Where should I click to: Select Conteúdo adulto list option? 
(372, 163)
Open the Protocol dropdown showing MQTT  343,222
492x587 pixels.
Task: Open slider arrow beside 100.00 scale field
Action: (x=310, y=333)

YOUR OBJECTIVE.
Set the data down again in full. Keep it exact.

RESPONSE TO THIS TASK.
Where should I click to: Select Conteúdo adulto list option? 
(372, 163)
Open the Protocol dropdown showing MQTT  343,222
492x587 pixels.
Task: Open slider arrow beside 100.00 scale field
Action: (x=310, y=333)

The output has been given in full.